A plataformaGoogle Earth tornou-se um recurso básico ao organizar e fazer bom uso de mais de quatro décadas de imagens históricas e dados extraídos principalmente de fontes públicas. Tendo em conta que o setor privado capitaliza esses dados há anos, as cidades já não têm desculpa para não fazerem o mesmo. Uma fonte facilmente acessível de dados a nível das cidades é o Sistema Global de Informações e Previsão da Qualidade do Ar, da Organização Meteorológica Mundial, que monitoriza tudo, desde tempestades de areia até à poluição causada por fogos e fumos. Outra é a Plataforma Ambiental Global, do Programa das Nações Unidas para o Meio Ambiente, que fornece previsões de alta resolução.

Algumas cidades pioneiras já começaram a trabalhar com fornecedores de dados de menor dimensão, tais como a PlumeLabs, que recolhe dados sobre a qualidade do ar através de sensores distribuídos localmente. Mas, embora o acesso aos dados seja essencial, também os métodos para torná-los úteis o são. Neste momento, os conjuntos de dados tendem a ser fragmentados entre as plataformas e, mesmo quando os líderes urbanos concordam que a emergência climática merece a sua atenção, extrair conhecimento dos dados continua a ser um desafio assustador. As cidades estão a gerar um coro de dados climáticos, mas ainda precisam de ensiná-lo a cantar em sintonia.

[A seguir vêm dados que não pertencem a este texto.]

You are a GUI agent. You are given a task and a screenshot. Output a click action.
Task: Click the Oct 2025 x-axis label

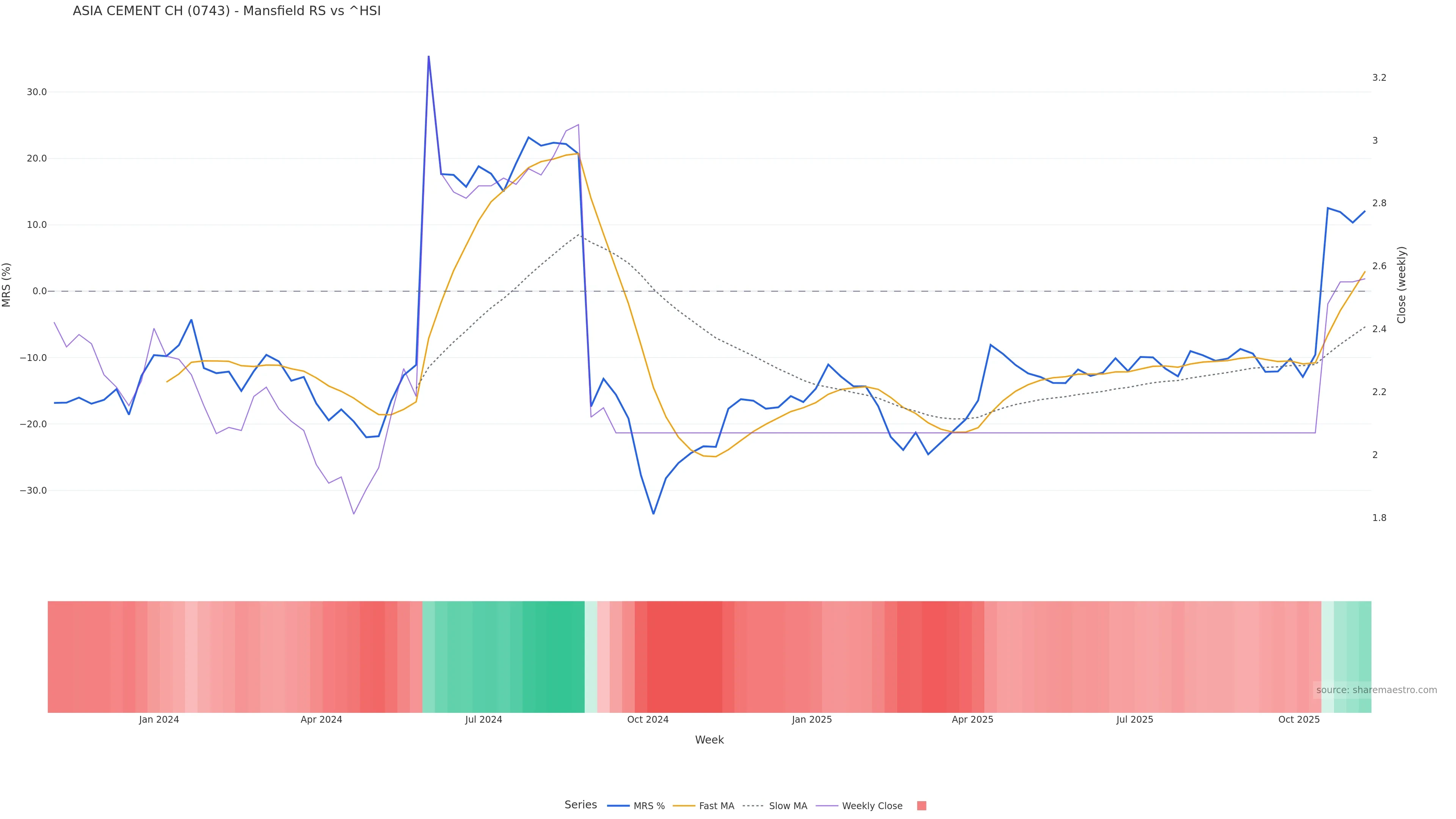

Criar um ecossistema harmonioso de dados climáticos exigirá uma plataforma acessível para consolidar métricas díspares. Os dados também precisam de ser simplificados e padronizados para melhorar a monitorização das entradas, das saídas, dos resultados e do impacto. Uma melhor gestão de dados melhorará a tomada de decisões e capacitará os cidadãos comuns, promovendo potencialmente a colaboração e até mesmo a competição positiva entre as cidades. As parcerias públicas, privadas e filantrópicas podem ter um efeito catalisador, como aconteceu quando cidades como Amesterdão, Bristol, Chicago e Los Angeles uniram forças com o SecDev Group para criar um painel interativo que monitoriza a vulnerabilidade das cidades.

Existem, no entanto, alguns riscos na consolidação e padronização dos dados climáticos para as cidades. Quando os fornecedores de tecnologia globais inundam o mercado, eles podem restringir a inovação local na recolha e análise de dados. Além disso, ao nos focarmos muito num pequeno conjunto de métricas para cada cidade, corremos o risco da Lei de Goodhart: quando uma medida se torna uma meta, ela deixa de ser uma boa medida. Consideremos as metas projetadas para reduzir as emissões veiculares que resultam na produção de carros concebidos para passar nos testes de emissões, em vez de carros com emissões mais baixas.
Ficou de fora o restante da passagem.